Des remèdes pires que le mal

L'Australie tente alors d'introduire des prédateurs, comme le renard. Mais le remède s'avère pire que le mal. Le goupil préfère s'attaquer à des proies plus faciles, comme les petits marsupiaux endémiques de l'île, déjà menacés d'extinction. 

Dans les années 50, la science est appelée à la rescousse. Le virus de la myxomatose, une maladie provoquant des tumeurs mortelles chez les lapins, est introduit. Ça marche. Au départ. La population passe de 600 à 100 millions. Mais l'espèce envahissante finit par développer une résistance au virus. 

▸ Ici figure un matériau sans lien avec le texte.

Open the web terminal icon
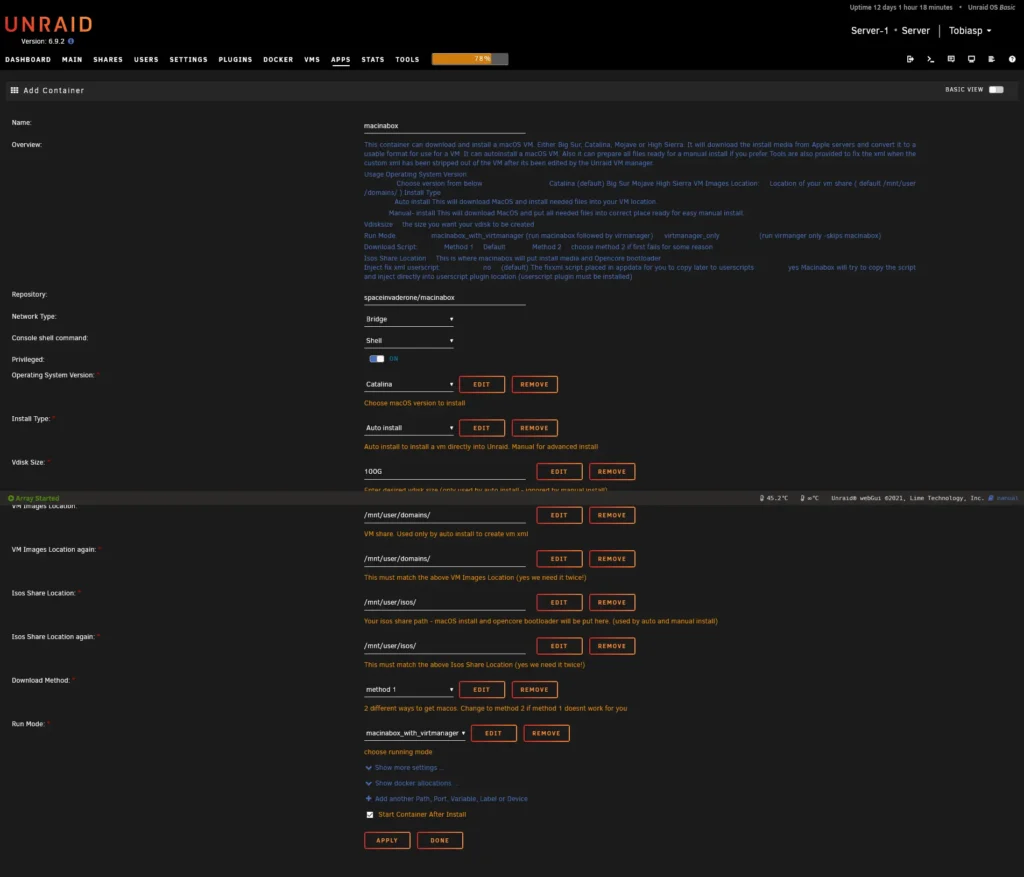Viewport: 1024px width, 877px height. [x=931, y=59]
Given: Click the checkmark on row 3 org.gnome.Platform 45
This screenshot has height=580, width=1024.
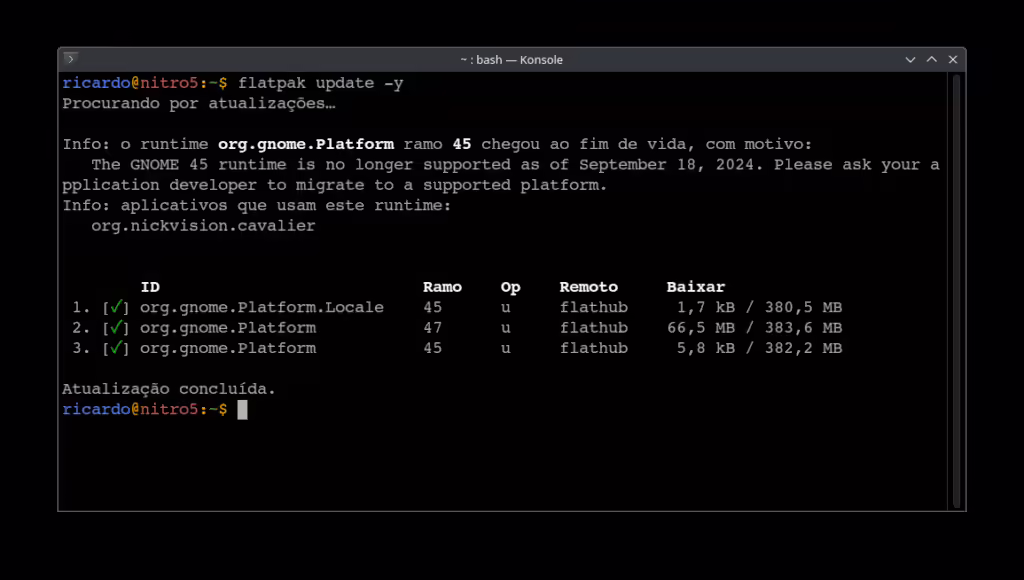Looking at the screenshot, I should [116, 347].
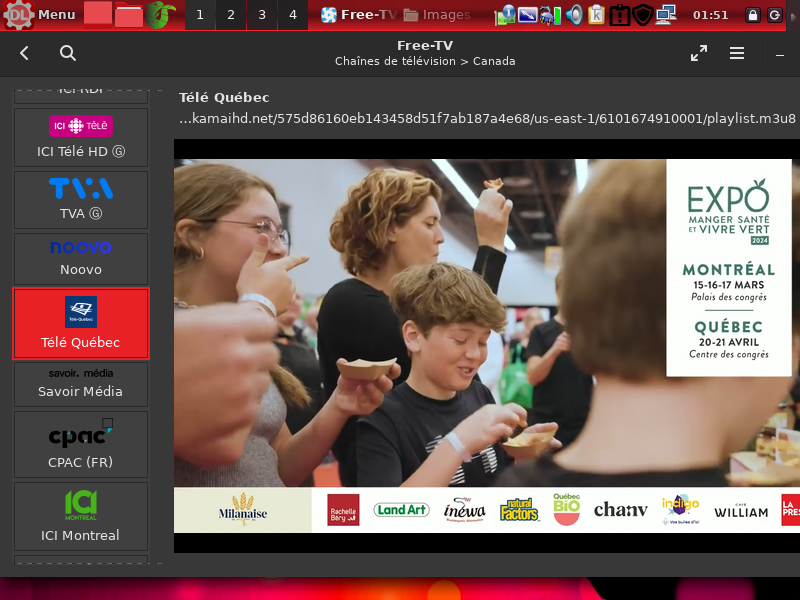Viewport: 800px width, 600px height.
Task: Click the lock screen padlock icon
Action: tap(753, 15)
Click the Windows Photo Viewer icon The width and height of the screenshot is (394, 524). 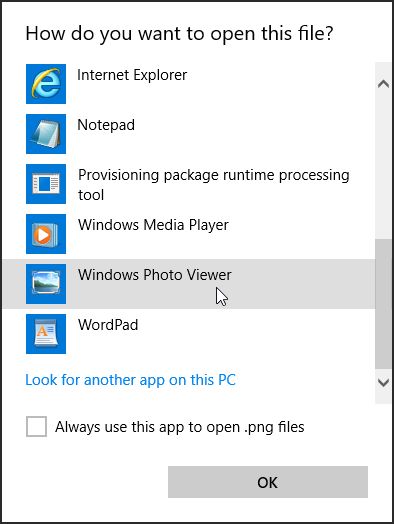[x=46, y=284]
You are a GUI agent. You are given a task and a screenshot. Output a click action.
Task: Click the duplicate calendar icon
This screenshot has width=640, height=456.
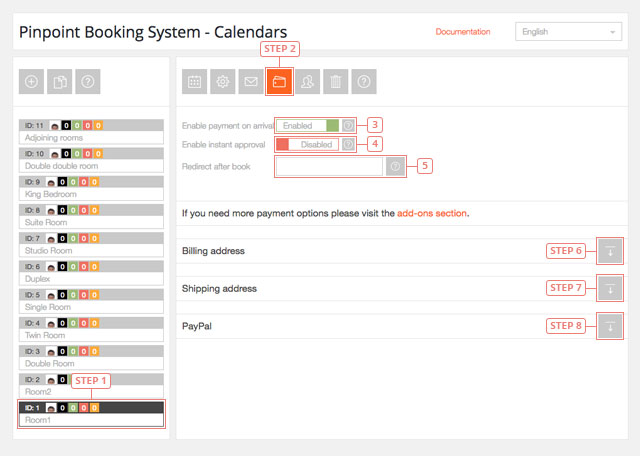coord(60,82)
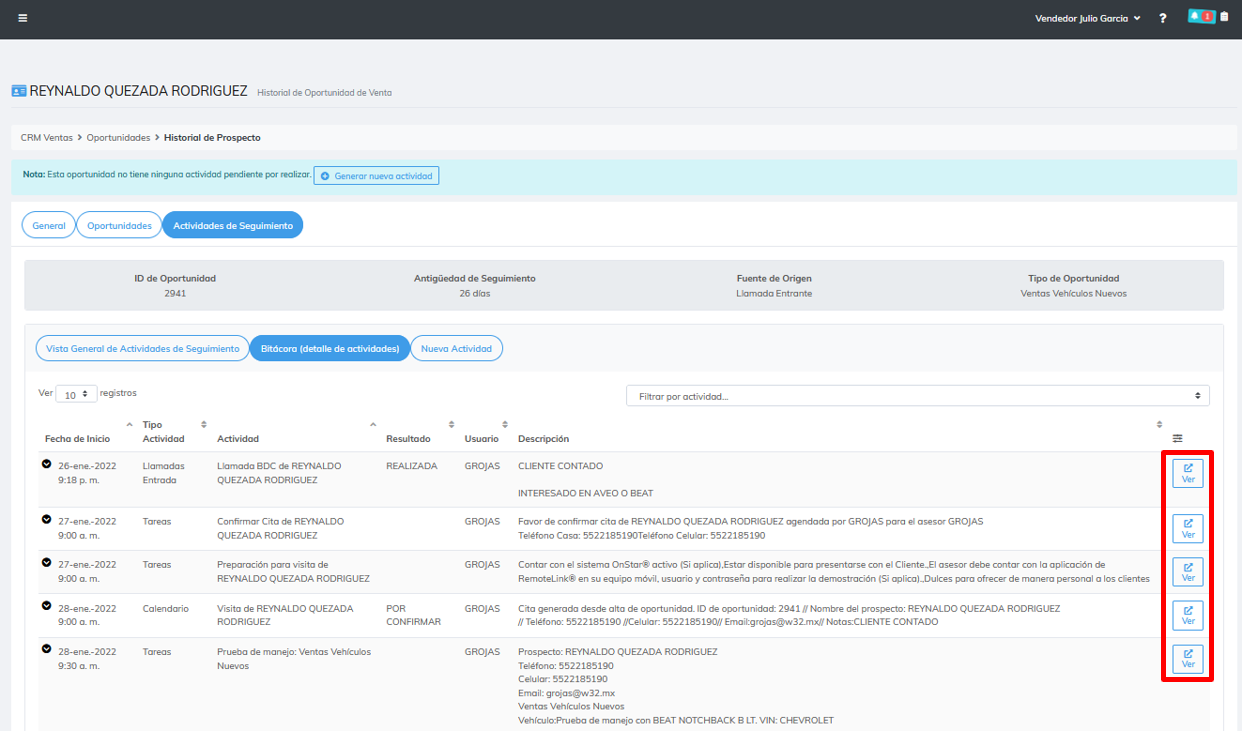Click Ver for Confirmar Cita activity
The image size is (1242, 731).
point(1188,528)
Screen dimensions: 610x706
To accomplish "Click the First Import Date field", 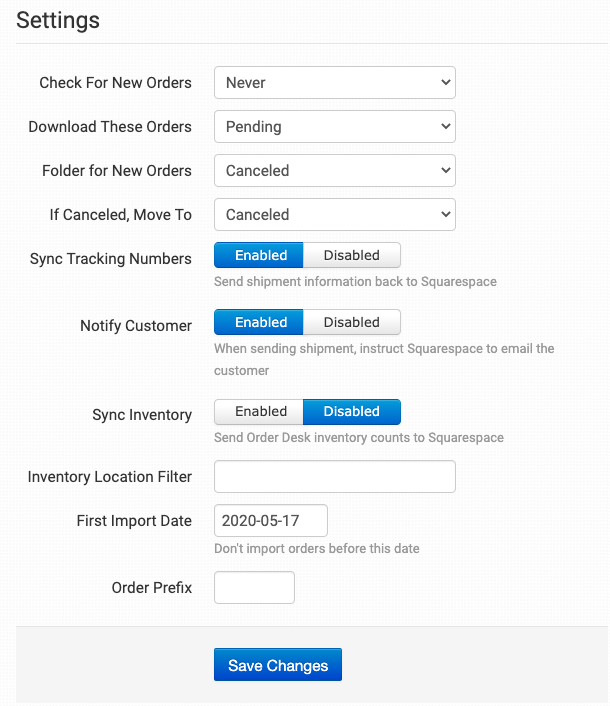I will [x=270, y=521].
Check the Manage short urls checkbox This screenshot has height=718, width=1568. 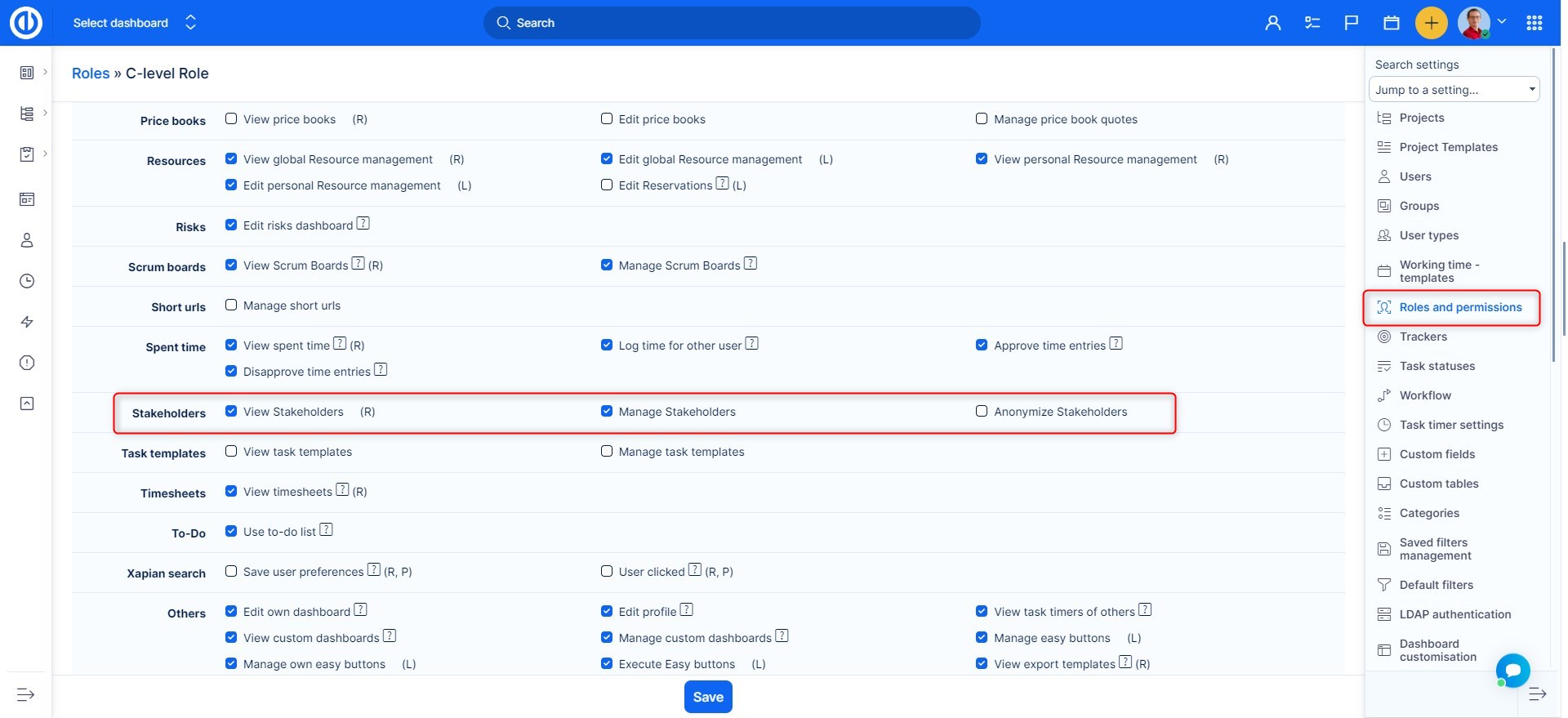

Des effets jusqu'en Nouvelle-Zélande

La puce espagnole ? Elle propagera des maladies parmi les lapins. Mais aussi chez d'autres animaux. En 1995, nouvelle tentative avec un virus de fièvre hémorragique. Très efficace sur les léporidés, il est hautement contagieux et se propage rapidement via les moustiques. Il arrive d'ailleurs deux ans plus tard en Nouvelle-Zélande, elle aussi aux prises avec une invasion lapine.  

Nouvelle catastrophe : privée d'une partie de ses proies, l'hermine, prédatrice principale du lapin, elle aussi importée, se rabat sur le kiwi, oiseau endémique de l'île qui se trouve à son tour menacé. 

"Cas d'école" de ce qu'il ne faut pas faire

Pour Elaine Murphy, scientifique au département de conservation néo-zélandais, l'Australie et la Nouvelle-Zélande représentent "des cas d'école" de ce qu'il ne faut pas faire en matière d'introduction et de gestion des espèces invasives.

La population de lapins semble aujourd'hui stabilisée sous les 300 millions, mais le gouvernement australien indique "continuer les recherches" pour trouver une solution durable et moins dévastatrice.